“Walking the Gemba” is an expression used by practitioners of Lean Management. You have to get of your chair and walk to the “floor”, observe without interfering the actual processes as they are executed. Walking the Gemba on a regular basis will give you the deep understanding of reality which is needed to guide improvements. This week I heard one bad and two good examples from different industries.
The new management of a merged healthcare institute prides itself that they visit all locations. The reality is that they have meetings in these locations, staff sees them walking in…and walking out. No contact what so ever. The bitterness in the staff rises because they get chastised about their performance based on (in their opinion totally wrong) reports out o the new IT-system.
The surgeons of a hospital that is being scrutinized for quality issues have to take a training where they physically follow and comment on all steps a patient will experience. All 35-40 steps from intake to release after surgery, including the support processes preparing everything for surgery.

> **RECORDS SUPPLIED**:

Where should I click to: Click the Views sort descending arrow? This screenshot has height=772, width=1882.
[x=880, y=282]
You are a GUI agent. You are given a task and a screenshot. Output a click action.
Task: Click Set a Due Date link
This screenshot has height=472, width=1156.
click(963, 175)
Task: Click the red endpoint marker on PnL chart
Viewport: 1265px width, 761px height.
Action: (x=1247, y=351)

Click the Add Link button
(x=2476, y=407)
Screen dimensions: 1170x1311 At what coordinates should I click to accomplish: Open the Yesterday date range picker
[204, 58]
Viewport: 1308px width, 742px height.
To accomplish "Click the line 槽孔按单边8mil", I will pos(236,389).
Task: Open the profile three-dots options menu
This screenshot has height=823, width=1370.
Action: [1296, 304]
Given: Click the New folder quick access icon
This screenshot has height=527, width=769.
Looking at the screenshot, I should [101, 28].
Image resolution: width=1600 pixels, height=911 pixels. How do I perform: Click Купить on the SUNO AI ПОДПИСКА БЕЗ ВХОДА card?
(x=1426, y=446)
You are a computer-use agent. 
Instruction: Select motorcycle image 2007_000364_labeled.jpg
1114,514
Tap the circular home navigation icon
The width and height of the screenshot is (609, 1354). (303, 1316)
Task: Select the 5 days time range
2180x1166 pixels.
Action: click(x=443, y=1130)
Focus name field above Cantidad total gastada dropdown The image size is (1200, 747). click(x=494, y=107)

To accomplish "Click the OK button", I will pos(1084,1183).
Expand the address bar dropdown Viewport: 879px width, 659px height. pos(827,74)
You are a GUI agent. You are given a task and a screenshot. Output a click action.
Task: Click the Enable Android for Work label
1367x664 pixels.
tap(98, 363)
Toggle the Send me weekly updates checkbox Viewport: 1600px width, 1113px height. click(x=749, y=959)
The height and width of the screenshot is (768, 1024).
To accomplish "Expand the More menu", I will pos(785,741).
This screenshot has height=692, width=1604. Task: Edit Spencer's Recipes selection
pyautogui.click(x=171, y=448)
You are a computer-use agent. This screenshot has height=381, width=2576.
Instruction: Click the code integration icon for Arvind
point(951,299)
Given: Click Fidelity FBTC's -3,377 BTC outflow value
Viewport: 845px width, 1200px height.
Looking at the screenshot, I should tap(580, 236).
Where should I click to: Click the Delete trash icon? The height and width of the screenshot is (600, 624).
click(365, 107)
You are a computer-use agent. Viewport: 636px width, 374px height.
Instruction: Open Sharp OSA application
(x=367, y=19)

> **REQUIRED TASKS**:
**1.** In the passage on walking the Gemba, begin at the words "The surgeons of" and stop after "everything for surgery.". Write that stretch out again, swapping "steps" for "stages" wherever it appears.
**2.** Finish out the next part of the passage on walking the Gemba, picking up after its final sentence.
The items play no part in what follows.

> **ANSWERS TO THE PROBLEMS**:
**1.**
The surgeons of a hospital that is being scrutinized for quality issues have to take a training where they physically follow and comment on all stages a patient will experience. All 35-40 stages from intake to release after surgery, including the support processes preparing everything for surgery.

**2.**
A contractor who builds fiber networks experienced serious overruns on costs and time while integrating existing duct networks (50 mm HDPE tube). The management “walked the gemba” and spent a day or two in the trenches. To their utter shock they saw that their subcontractors had developed a quick and dirty method to identify the right duct in a bundle you have dug up. Just close one side of the tube , put pressure on the tube on the other end, take a drill and drill a small hole in each tube where you have dug. If the tube starts hissing it is the right one. Unfortunately the drilled tubes now are damaged. They have a leak, take in water, it may not be possible any more later on to blow fiber through the tube. But hey, whose problem is that?